Winston Jarrett and the Righteous Flames, Solid
Foundation (Heartbeat cd). While dancehall insists on instant gratification,
roots reggae opts for biblically paced patience and a warm choral sound
that, until now, kept the increasingly audible technology of pop at arm's
length. But here the synths and samplers joyously pump the arrangements--brilliantly
in the cover of "Satisy My Soul"--and organically interweave in
perfect timbre with Jarrett's upward arching vocals. He does ragamuffin
scat, pure pop, prophecy and proscription, straining a bit only on the lover's
rock, but whose voice doesn't crack where life-or-death romance is involved?

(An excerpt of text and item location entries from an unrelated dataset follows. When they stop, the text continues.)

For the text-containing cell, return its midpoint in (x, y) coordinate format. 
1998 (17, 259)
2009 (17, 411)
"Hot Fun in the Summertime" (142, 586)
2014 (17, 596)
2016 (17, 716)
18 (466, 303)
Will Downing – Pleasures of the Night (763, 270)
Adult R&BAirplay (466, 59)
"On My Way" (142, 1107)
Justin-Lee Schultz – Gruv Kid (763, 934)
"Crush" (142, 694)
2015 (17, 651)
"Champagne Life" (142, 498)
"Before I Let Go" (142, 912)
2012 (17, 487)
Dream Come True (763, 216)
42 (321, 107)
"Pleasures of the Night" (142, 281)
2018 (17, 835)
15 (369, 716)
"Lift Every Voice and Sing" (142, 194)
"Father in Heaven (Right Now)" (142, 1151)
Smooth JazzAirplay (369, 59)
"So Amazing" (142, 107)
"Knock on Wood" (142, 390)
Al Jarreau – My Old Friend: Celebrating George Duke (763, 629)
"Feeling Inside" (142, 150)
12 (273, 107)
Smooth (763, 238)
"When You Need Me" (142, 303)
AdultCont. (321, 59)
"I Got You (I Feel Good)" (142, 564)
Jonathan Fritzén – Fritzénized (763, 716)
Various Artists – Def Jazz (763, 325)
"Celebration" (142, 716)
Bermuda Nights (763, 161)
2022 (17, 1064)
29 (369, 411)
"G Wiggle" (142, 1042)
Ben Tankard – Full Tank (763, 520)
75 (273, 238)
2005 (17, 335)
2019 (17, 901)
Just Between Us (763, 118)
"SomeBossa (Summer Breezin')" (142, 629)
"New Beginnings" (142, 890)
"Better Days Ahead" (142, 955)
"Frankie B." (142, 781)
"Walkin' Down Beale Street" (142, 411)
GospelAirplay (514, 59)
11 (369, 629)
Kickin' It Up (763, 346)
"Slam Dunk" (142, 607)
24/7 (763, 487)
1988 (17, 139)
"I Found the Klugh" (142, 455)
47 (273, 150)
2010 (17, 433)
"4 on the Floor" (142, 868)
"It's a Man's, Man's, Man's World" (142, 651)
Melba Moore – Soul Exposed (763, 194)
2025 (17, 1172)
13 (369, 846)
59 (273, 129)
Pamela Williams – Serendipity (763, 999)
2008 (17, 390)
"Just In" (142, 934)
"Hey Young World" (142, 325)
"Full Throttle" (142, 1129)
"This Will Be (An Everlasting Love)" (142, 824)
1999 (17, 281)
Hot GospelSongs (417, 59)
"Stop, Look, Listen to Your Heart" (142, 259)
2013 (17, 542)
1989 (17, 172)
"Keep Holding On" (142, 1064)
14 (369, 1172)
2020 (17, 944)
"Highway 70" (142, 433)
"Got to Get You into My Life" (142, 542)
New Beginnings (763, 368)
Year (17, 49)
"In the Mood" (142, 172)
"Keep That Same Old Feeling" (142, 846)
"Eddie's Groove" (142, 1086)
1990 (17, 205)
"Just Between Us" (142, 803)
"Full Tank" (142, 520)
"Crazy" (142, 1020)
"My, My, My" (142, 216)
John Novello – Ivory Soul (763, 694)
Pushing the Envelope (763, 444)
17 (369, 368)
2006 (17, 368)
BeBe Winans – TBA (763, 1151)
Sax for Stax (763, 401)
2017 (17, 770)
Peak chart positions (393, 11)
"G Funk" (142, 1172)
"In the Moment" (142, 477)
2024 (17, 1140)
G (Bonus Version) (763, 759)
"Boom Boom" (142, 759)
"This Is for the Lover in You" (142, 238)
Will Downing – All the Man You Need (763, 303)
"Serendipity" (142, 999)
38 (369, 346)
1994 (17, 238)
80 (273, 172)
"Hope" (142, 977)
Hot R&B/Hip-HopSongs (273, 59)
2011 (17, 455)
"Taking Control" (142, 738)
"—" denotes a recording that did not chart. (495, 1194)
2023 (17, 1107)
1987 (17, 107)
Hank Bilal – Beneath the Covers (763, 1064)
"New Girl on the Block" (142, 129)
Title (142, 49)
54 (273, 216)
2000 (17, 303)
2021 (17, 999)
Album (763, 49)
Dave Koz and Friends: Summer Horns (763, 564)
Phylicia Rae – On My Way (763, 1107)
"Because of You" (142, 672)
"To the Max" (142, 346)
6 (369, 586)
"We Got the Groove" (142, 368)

And he never lets the bassline falter.
Tony de la Rosa, Asi Se Baila En Tejas
(Rounder cd). Because I don't get to hear much conjunto, some of the subtler
points of the music are lost on me--telling the sound of one performer from
the other, for example. No such problem with Tony de la Rosa, though, whose
continuous button-pushing style penetrates the fog of my ignorance by avoiding
the endless Sisyphean cycle of verse-solo-verse-solo, for one thing. For
another there's a great deal of variation between cuts. Strings of polkas
and rancheros are deftly tied off by jump-up instrumentals that toy with
a jangly, orchestral carnival feel to playful variations on "Roll Out
the Barrel", which I never even knew I loved. He sings with as much
good humor as he plays, never letting the accordion line falter, not even
for a single breath.
Honor the Earth Powwow: Songs of the Great Lakes
Indians (Rykodisc cd). While traditional music from other continents
steadily gains visibility, some American genres remain obscure. Nonesuch
Records' American Explorer series is beginning to rectify the situation
with fine releases by Charlie Feathers, Boozoo Chavis and others. Closer
to the soil comes Mickey Hart's Rykodisc recording of drums at the edge
of magic at a Wisconsin tribal gathering of Memoninee, Ojibway and Winnebago.
And the drums are the first thing you notice--never more belly rumblingly
documented than here--then the high-pitched male lead vocals that share
a shamanistic vitality with Thomas Mapfumo. Copious line notes demystify
the shapes of the energy that are otherwise immediately and directly grasped.